En plus de sa taille, certains s’interrogent sur le bien-fondé d’avoir une appellation avec une telle proportion de premiers crus, et sur une possible dévaluation desdits crus, selon l’autre adage commercial qui veut que ce qui est rare est cher, proche variant de l’assertion précédente.

L’histoire veut également que la mainmise sur l’appellation des négociants tels que Drouhin, Bouchard, Latour, Jadot, Bichot, Chanson ait créé un microcosme n’ayant laissé que peu d’opportunités intéressantes aux vignerons indépendants.
Si historiquement cette hypothèse a du sens, elle n’a plus cours aujourd’hui, de nombreux vignerons se réappropriant cette appellation et ses spécificités.

Qui est Beaune ?

C’est précisément parce qu’elle est d’une taille significative que sa richesse est grande. La classification en premier cru ne doit rien au hasard, et sa topographie générale ainsi que ses variations de sols et sous-sols promettent une diversité en fonction des parcelles.

Sans grand suspens, l’appellation Beaune est située sur le territoire de la commune éponyme, qui compte une autre appellation : l’AOP Côte de Beaune, située au nord, en haut du versant. Ce qui n’est pas Beaune 1er cru est en Beaune Villages. Certaines parcelles sont enclavées dans la ville tandis que la plupart se répartissent sur les coteaux, entre 225 et 340 mètres d’altitude, où s’épanouissent chardonnay et pinot noir.
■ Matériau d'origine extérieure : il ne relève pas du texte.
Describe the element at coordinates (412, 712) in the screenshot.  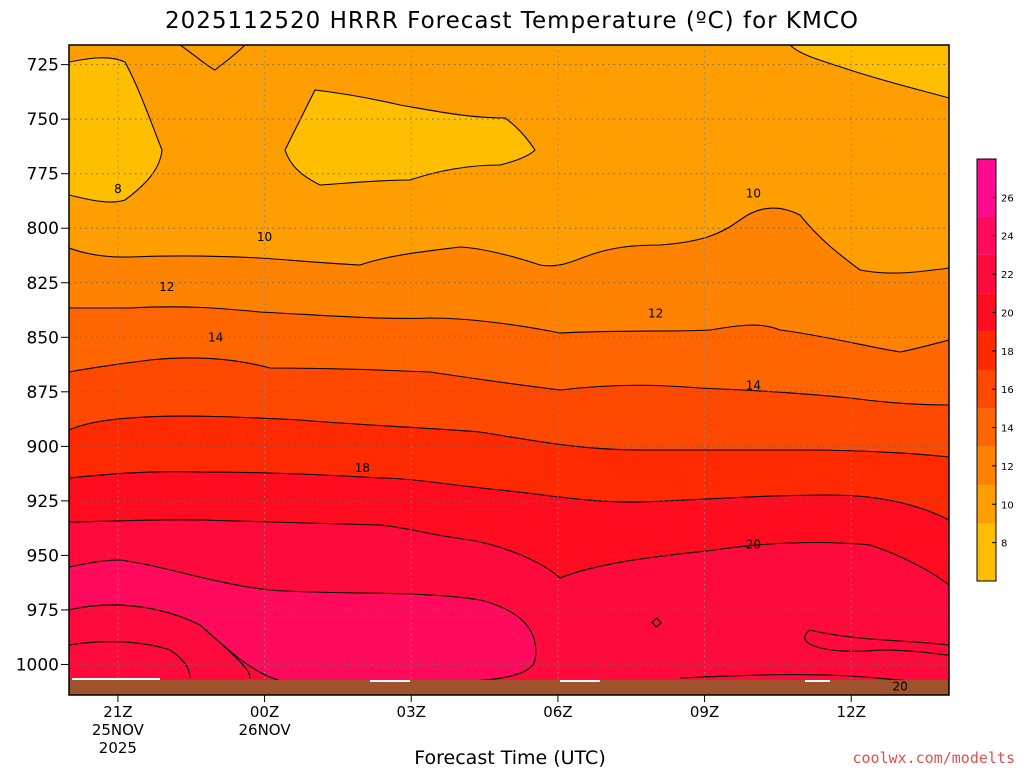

Le vignoble est coupé en deux entités, séparées par une vallée sèche et profonde allant en direction de Bligny / Ouches, parsemées de combes. Le climat y est plutôt frais, aux brumes automnales et hivernales légendaires, avec une exposition sud / sud-est favorable à l’ensoleillement, et les premiers crus bénéficient généralement d’un substrat calcaire aux sols drainants, avec une exposition optimale face au soleil levant.

Carte extraite de
Carte extraite de "Les Vins de Bourgogne" - Editions Collection Pierre Poupon

Les parcelles les plus courues sont celles situées entre la ville et Les Mondes Rondes, avec notamment les premiers crus Les Grèves, Les Bressandes, Les Teurons, Les Avaux et les Champs Pimont.
Sans compter Beaune-Grèves, incluant le vignoble de la Vigne de l’Enfant Jésus de Bouchard, et Beaune-Boucherottes comprenant le Clos des Ursules de Louis Jadot, et bien évidemment le fameux Clos des Mouches précédemment cité.
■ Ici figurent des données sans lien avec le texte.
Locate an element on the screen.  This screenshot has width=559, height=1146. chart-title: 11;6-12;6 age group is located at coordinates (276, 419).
En plus des négociants, les Hospices de Beaune, dont la vente aux enchères rythme le calendrier viticole annuel (lire notre article Les Hospices de Beaune 2021 par Bernard Burtschy), produisent également des cuvées en appellation Beaune (à noter d’ailleurs la belle initiative de Thérèse Besancenot, nouvelle présidente de l’ODG, qui a organisé cette année une dégustation des vins de l’appellation lors de ce même week-end, ce qui n’avait jamais eu lieu alors même que nous sommes en plein Beaune…).

Des vins au futur éclatant

Selon Frédéric Weber, maître de chai à la maison Bouchard, l’appellation a un beau futur, du fait de sa complexité, car nous sommes vraiment dans le sens des terroirs.
Propos confirmés par Jean-Pierre Renard, qui s’étonne que les vins ne soient pas plus connus, quand on voit la qualité des vins produits : finesse, équilibre, élégance, qui n’ont rien à envier aux voisines plus prestigieuses.
Des qualités auxquelles s’ajoutent la diversité des profils en fonction de la situation de la parcelle et selon son appartenance à la partie nord ou sud : dans le premier cas, les vins se révèleront plus intenses et plus puissants que les seconds, davantage sur la souplesse et la subtilité. Les pentes s’adoucissent en direction de Pommard, sur des sols calcaires, promettant subtilité et minéralité pour les vins qui en sont issus.

Parcelles Les Avaux
Parcelles Les Avaux

Il est toujours difficile de généraliser un profil aromatique d’une appellation, surtout lorsque la diversité des parcelles promet des nuances qui en font tout le charme et la valeur.
Il est toutefois possible de dégager certaines tendances, notamment la finesse des tanins et une tension élégante pour les vins rouges, assortis d’arômes de fruits rouges et noirs éclatants, avec une évolution possible sur la truffe et les épices. Quant aux blancs, leurs arômes fruités et floraux, reposant sur une texture agréablement tendue et fraîche, évolue vers le gras et la rondeur après quelques années.